/---

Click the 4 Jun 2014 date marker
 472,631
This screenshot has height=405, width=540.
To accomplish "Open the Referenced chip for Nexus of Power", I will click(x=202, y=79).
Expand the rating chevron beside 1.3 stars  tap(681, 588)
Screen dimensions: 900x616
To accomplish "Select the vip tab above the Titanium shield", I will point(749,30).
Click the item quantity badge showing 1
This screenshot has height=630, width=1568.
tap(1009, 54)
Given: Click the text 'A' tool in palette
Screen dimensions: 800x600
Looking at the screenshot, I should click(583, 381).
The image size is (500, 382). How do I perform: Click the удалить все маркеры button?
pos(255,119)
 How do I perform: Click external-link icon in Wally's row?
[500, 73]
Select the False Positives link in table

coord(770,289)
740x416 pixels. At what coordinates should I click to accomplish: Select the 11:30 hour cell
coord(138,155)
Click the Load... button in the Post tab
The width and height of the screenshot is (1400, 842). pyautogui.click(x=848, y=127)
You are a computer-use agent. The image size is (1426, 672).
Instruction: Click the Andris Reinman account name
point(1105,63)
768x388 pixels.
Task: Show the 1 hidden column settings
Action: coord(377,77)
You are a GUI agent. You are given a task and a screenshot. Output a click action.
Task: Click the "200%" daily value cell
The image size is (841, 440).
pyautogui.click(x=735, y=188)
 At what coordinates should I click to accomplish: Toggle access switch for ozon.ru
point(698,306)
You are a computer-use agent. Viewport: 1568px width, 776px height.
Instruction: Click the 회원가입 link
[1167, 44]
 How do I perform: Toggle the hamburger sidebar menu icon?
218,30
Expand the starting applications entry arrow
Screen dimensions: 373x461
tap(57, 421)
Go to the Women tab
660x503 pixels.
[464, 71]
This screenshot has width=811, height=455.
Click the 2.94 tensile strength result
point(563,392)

\---

■ Task goal
Please return every line from the one that contains "You are a computer-use agent. Viewport: 1568px" through the end of the entries, exactly, leaving out all others.

■ Written answer
You are a computer-use agent. Viewport: 1568px width, 776px height.
Instruction: Click the 회원가입 link
[1167, 44]
 How do I perform: Toggle the hamburger sidebar menu icon?
218,30
Expand the starting applications entry arrow
Screen dimensions: 373x461
tap(57, 421)
Go to the Women tab
660x503 pixels.
[464, 71]
This screenshot has width=811, height=455.
Click the 2.94 tensile strength result
point(563,392)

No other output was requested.